Jika tidak segera diatasi, ketimpangan ini justru bisa menciptakan jurang baru. Mereka yang digital akan mudah patuh, sementara yang tertinggal makin jauh dari sistem. Pajak bukan sekadar pungutan. Ia adalah bentuk partisipasi warga dalam membangun negara. Namun, kesadaran ini tidak tumbuh dengan sendirinya. Pemerintah perlu mempercepat pemerataan infrastruktur dan literasi digital fiskal, terutama bagi generasi muda. Milenial dan Gen Z adalah calon wajib pajak terbesar di masa depan, tetapi riset DJP menunjukkan tingkat literasi pajak generasi ini masih rendah.
Untuk itu, edukasi perpajakan tidak lagi cukup efektif hanya melalui seminar atau brosur. Pemerintah harus aktif masuk ke ruang-ruang digital masyarakat media sosial, platform e-commerce, kanal video pendek dengan kampanye yang relevan, kreatif, dan kolaboratif seperti kolaborasi dengan influencer, konten kreator, dan komunitas digital menjadi jalan baru untuk menanamkan kesadaran pajak sejak dini. Jangan sampai edukasi pajak hanya dinikmati oleh pelajar di kota besar, sementara anak muda di daerah justru tidak mengenal apa itu NPWP.
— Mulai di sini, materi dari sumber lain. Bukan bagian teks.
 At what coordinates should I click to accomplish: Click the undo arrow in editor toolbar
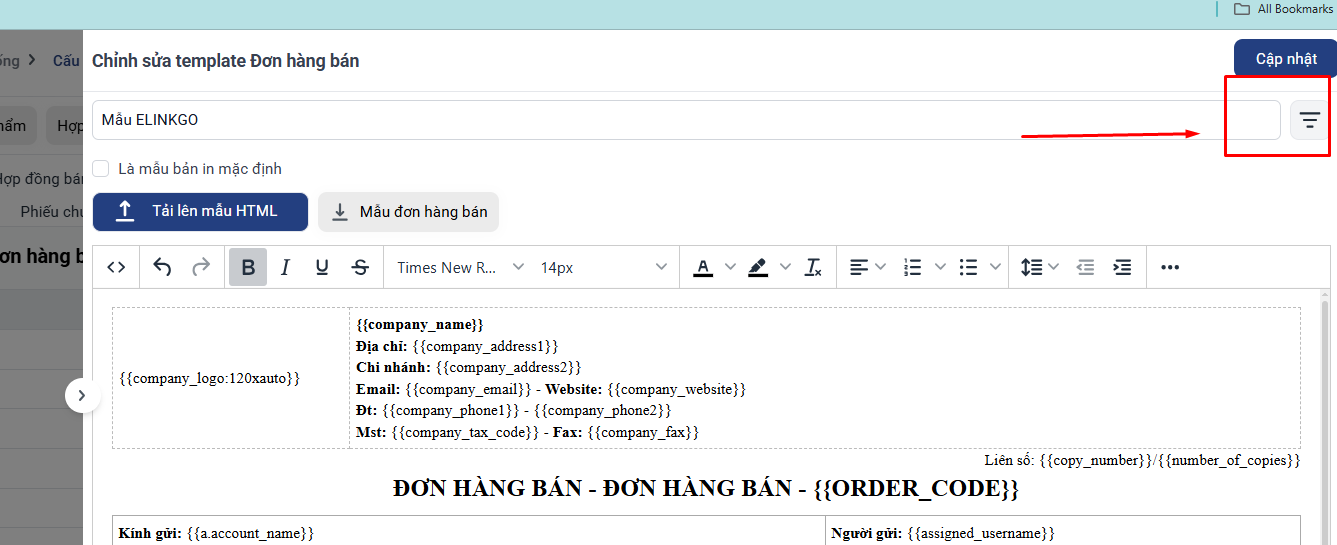(162, 267)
Selain itu, investasi dalam keamanan siber, pelatihan SDM pajak, dan pembentukan badan pengawasan independen menjadi elemen penting. Di era digital, data adalah aset negara. Maka, komitmen politik dan kesadaran publik untuk menjaga kerahasiaan serta kepercayaan harus menjadi prioritas.
Digitalisasi perpajakan adalah peluang besar untuk membangun sistem penerimaan negara yang lebih efisien, adil, dan transparan. Namun, ia bukan jalan pintas. Tanpa perubahan mentalitas, pemerataan literasi, dan keberpihakan terhadap mereka yang tertinggal, sistem ini hanya akan menjadi etalase kemajuan yang timpang. Sistem perpajakan digital yang ideal adalah sistem yang menjamin keadilan fiskal.Â
Masa depan penerimaan negara Indonesia di era digital bukan semata soal teknologi yang canggih, melainkan soal keadilan. Siapa yang terjangkau, siapa yang tertinggal, dan siapa yang dipersiapkan untuk ikut serta. Semua itu bergantung pada keseriusan negara, bukan hanya membangun sistem digital tapi juga memastikan pelaksanaanya nyata di lapangan.